System-Level simulator is proposed to determine the ability of synchronous and asynchronous NoCs to alleviate the process variation effect. Throughput variation and different delay components variation are provided by the newly developed framework. System-Level simulation shows similarities with circuit-level simulation in terms of behavior and performance variation trend when moving from one technology node to another. Clock skew significantly degrades synchronous NoCs performance. Clock skew is more obvious with process variation. Despite the handshaking overhead, asynchronous NoC may be more immune to process variation than synchronous networks.

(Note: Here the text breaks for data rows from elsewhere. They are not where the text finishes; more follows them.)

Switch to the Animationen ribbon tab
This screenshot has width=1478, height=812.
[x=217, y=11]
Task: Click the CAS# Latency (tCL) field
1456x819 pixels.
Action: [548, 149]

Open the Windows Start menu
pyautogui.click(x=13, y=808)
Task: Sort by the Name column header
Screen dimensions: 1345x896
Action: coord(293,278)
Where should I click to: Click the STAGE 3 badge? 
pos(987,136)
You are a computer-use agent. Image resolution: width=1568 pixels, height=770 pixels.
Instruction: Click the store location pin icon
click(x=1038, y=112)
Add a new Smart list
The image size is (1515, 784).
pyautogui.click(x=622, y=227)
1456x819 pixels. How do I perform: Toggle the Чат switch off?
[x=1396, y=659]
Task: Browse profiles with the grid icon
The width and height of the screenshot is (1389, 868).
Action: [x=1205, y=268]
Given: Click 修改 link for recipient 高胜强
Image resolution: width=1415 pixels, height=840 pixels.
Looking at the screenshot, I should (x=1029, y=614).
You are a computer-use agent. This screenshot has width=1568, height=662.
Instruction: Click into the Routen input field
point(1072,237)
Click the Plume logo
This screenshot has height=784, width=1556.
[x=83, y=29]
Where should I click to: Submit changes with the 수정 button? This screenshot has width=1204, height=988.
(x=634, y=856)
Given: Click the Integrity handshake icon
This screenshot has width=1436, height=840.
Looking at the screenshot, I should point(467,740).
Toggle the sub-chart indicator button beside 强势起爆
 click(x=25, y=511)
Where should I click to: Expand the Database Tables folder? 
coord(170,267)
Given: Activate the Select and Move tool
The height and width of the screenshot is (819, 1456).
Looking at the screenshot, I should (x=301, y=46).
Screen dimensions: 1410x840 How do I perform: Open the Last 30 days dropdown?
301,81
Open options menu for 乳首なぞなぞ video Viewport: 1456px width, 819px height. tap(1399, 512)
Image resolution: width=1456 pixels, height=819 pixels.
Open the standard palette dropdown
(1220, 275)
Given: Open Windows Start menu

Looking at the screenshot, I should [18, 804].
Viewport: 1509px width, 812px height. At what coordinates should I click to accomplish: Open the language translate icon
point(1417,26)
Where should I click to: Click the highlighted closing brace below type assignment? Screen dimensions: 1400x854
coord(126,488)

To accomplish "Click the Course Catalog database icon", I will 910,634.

PV-aware routing algorithm reduces the performance degradation to 8.3% and 11.4% for 45nm and 32nm asynchronous NoCs respectively. Using different traffic workloads and PV-unaware routing algorithm, synchronous networks lose on average 17.7% and 27.8% of nominal throughput for 45nm and 32nm technologies, respectively due to process variation. Whereas, asynchronous NoC throughput degradation is about 7.4% and 11.5% for 45nm and 32nm, respectively. In addition to technology scaling, NoC scaling also affects the throughput degradation. 256-core NoC shows the highest throughput degradation of 16% and 22% for asynchronous NoC for 45nm and 32nm technologies respectively.